Japanese physicist (1941–2023)

Sukekatsu Ushioda (潮田 資勝, 18 September 1941 – 10 December 2023) was a Japanese physicist who specialized in surface physics. He was the president of the International Union of Pure and Applied Physics and the Physical Society of Japan.

== Biography ==
Born in Chiba Prefecture on 18 September 1941, he graduated from Tokyo Metropolitan Hibiya High School. After completing high school, he moved to the United States, where he graduated from Dartmouth College in 1964 and earned his PhD from the University of Pennsylvania in 1969. The same year, he joined the Department of Physics at the University of California, Irvine as an assistant professor, was promoted to associate professor in 1974, and to full professor in 1978. From 1985 to 2004, he served as a professor at the Research Institute of Electronic Communication, Tohoku University.

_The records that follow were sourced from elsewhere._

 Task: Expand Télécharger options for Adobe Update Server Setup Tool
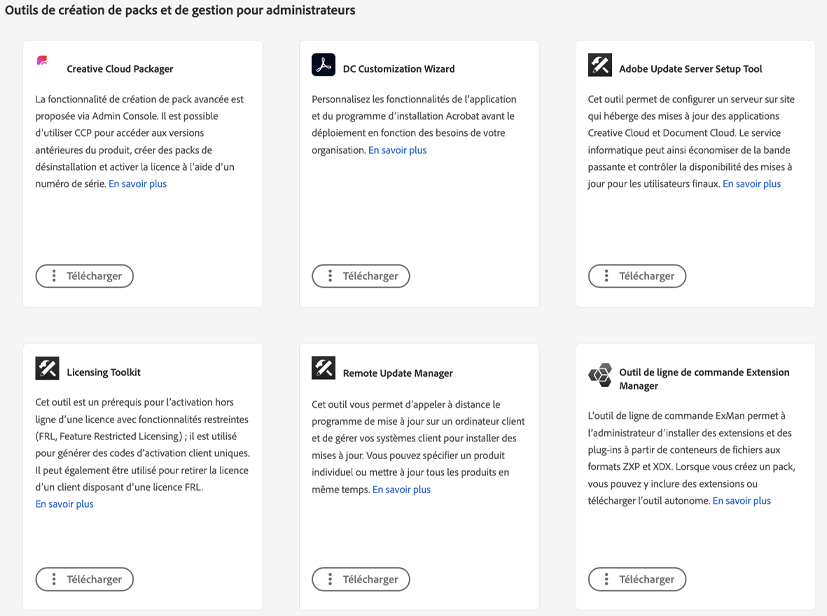coord(637,276)
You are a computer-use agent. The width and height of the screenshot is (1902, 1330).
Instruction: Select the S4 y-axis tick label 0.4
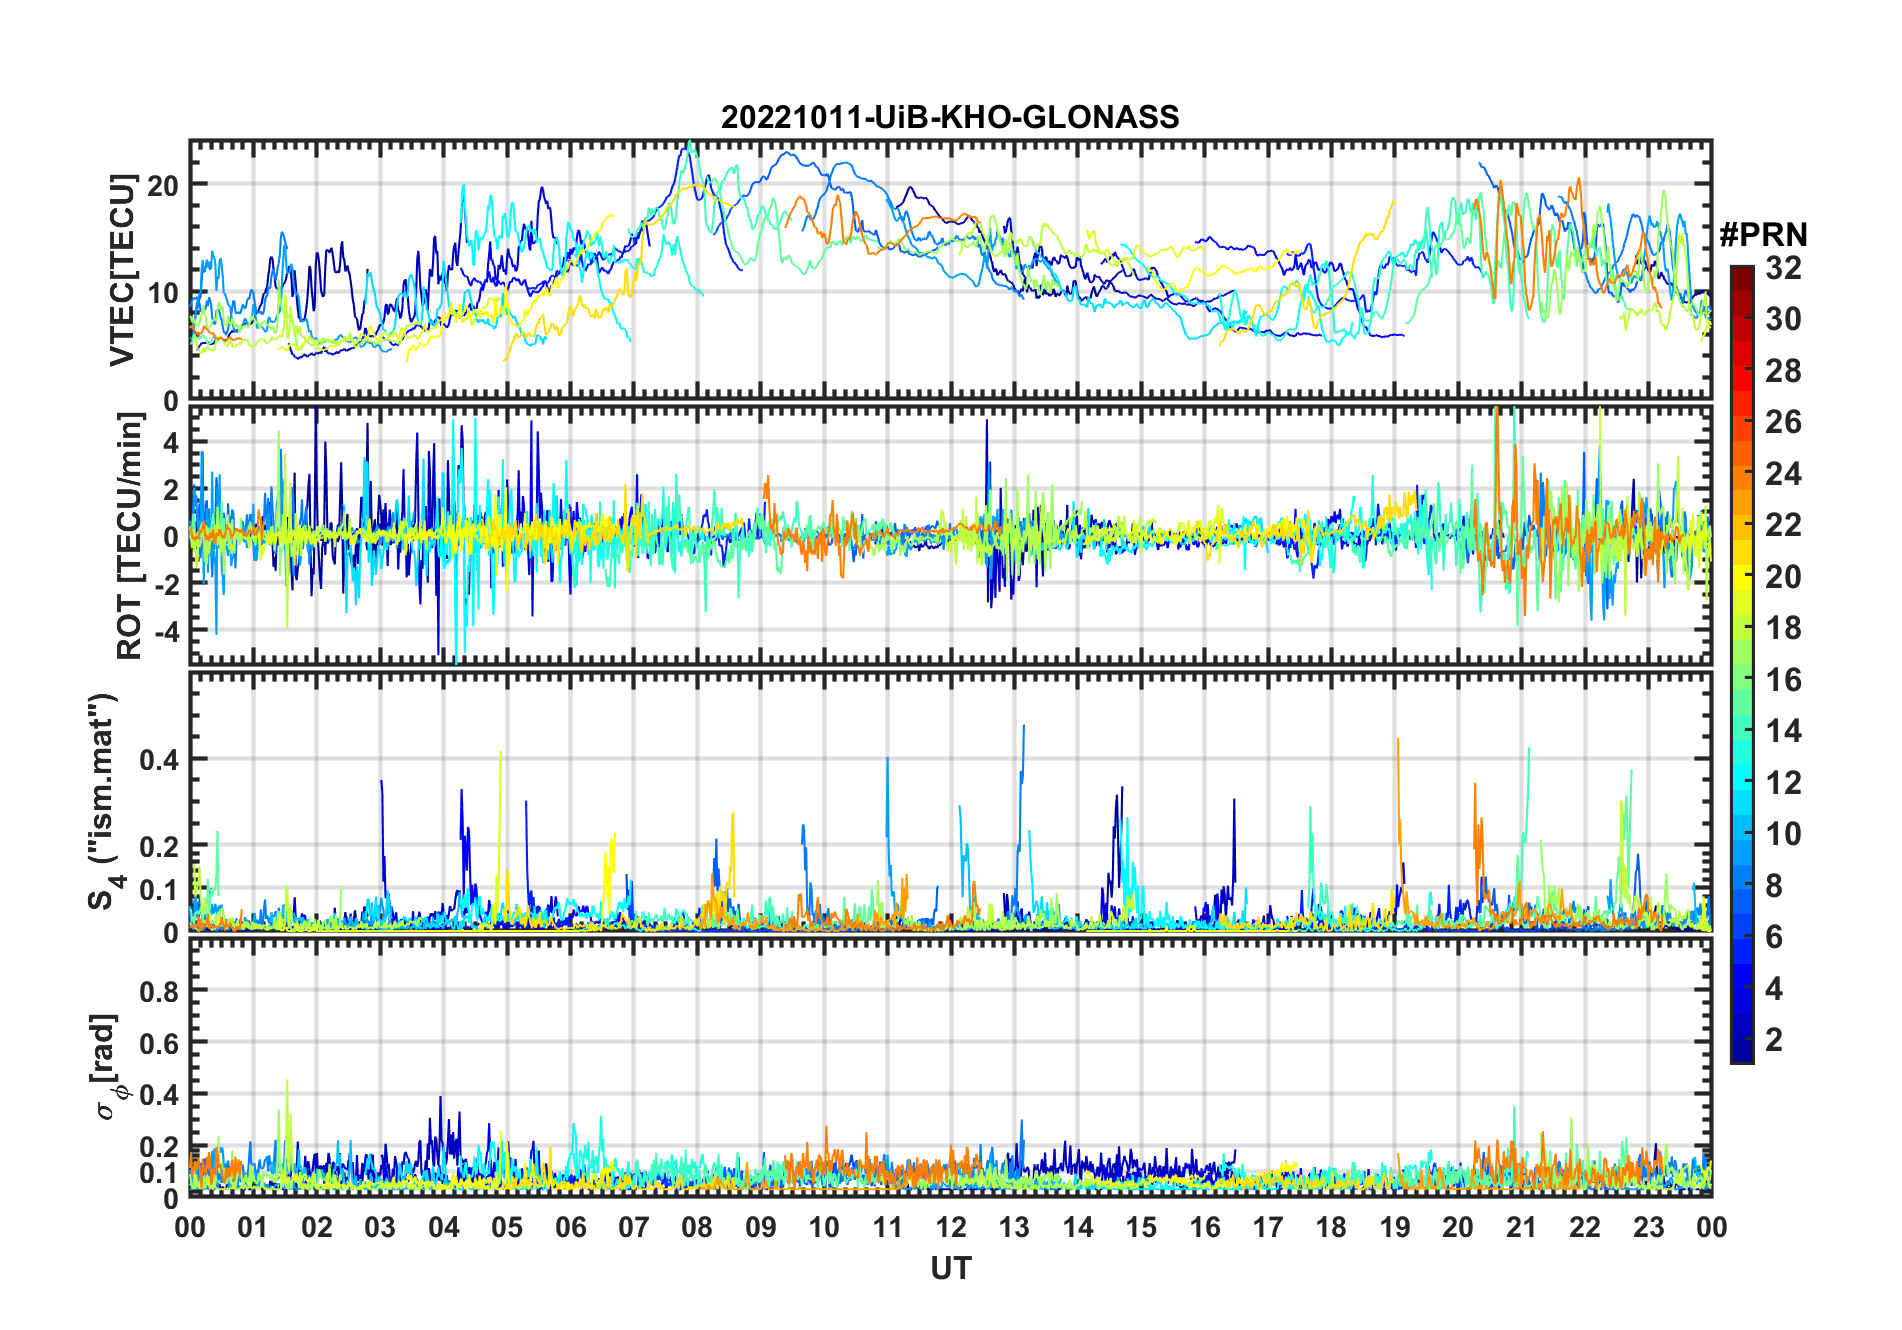(x=159, y=759)
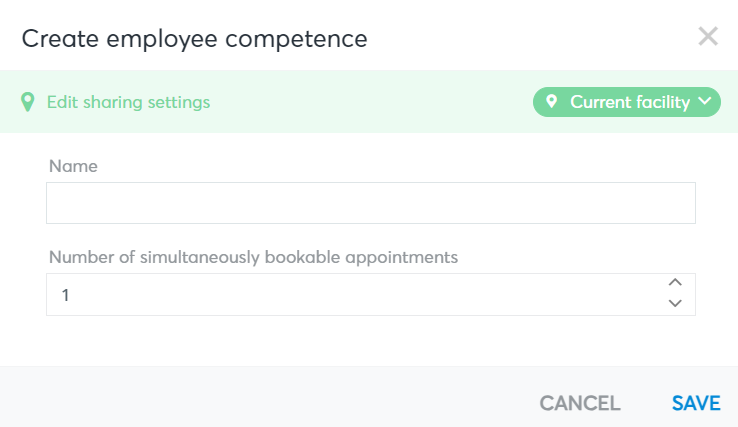Click into the Name text field
This screenshot has height=427, width=738.
pyautogui.click(x=371, y=203)
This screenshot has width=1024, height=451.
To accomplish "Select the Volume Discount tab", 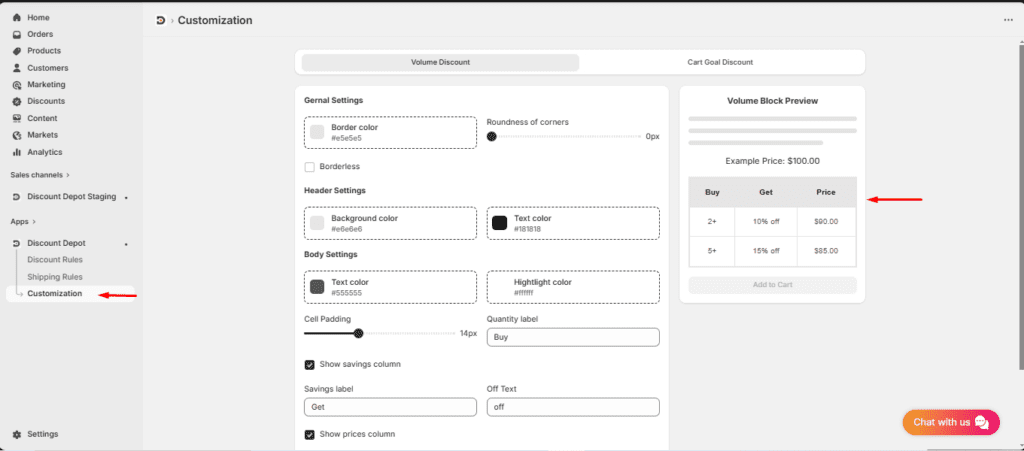I will click(x=440, y=62).
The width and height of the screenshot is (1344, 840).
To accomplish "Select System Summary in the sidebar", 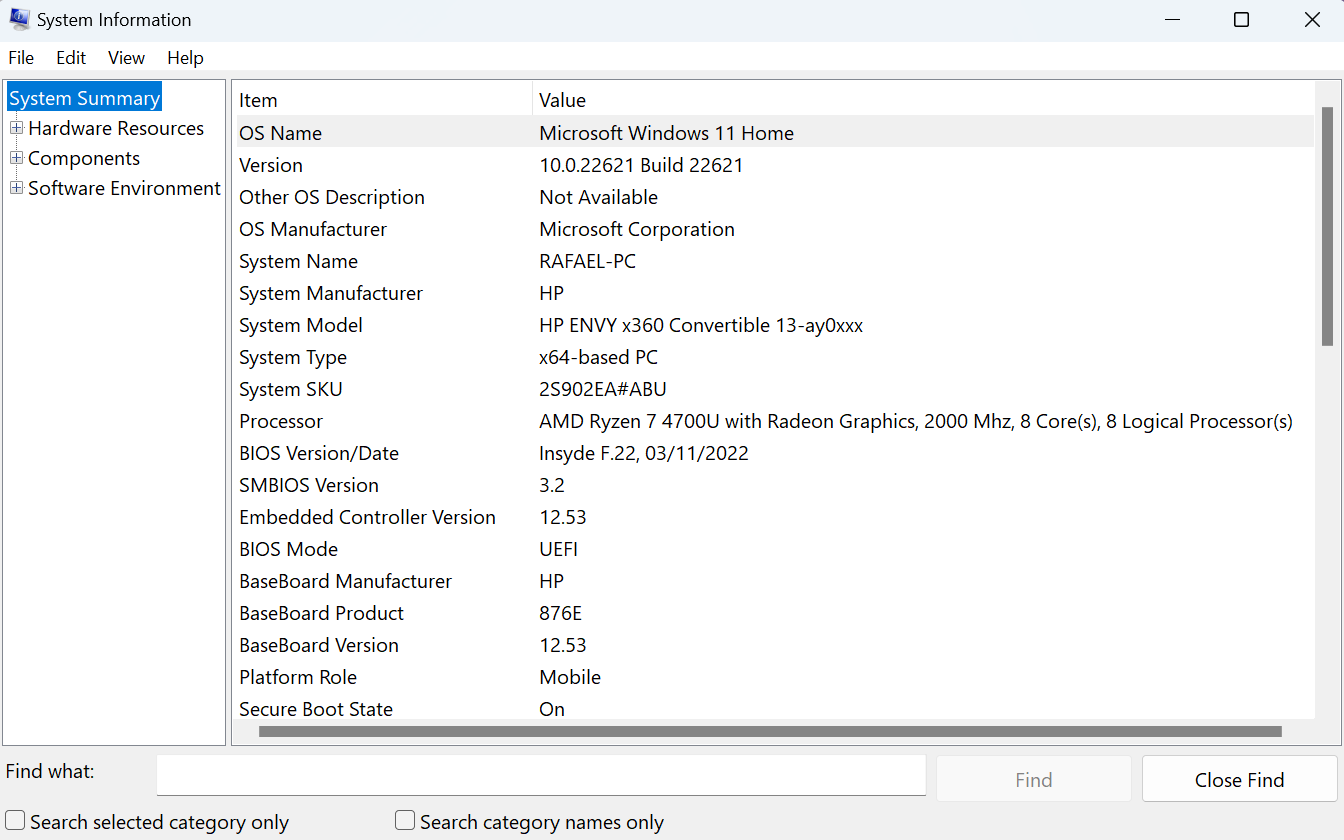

He also concurrently held a professorship in the Japan Advanced Institute of Science and Technology (JAIST) from 1993 to 2000. From 2003 to 2004, he served as president of the Physical Society of Japan. In 2004, he was appointed president of JAIST, followed by appointments as visiting professor at the Kanazawa Institute of Technology in 2008, fellow and director of the Nanotechnology Research Center at the National Institute for Materials Science in 2008, and president of the Institute in July 2009. Additionally, he served as president of the International Union of Pure and Applied Physics for three years beginning in 2008. He died in Kanazawa City, Ishikawa Prefecture, on 10 December 2023.

== Awards ==
He was elected a Fellow of the American Physical Society in 1996 and was awarded the Chevalier of the Legion of Honor in 2016.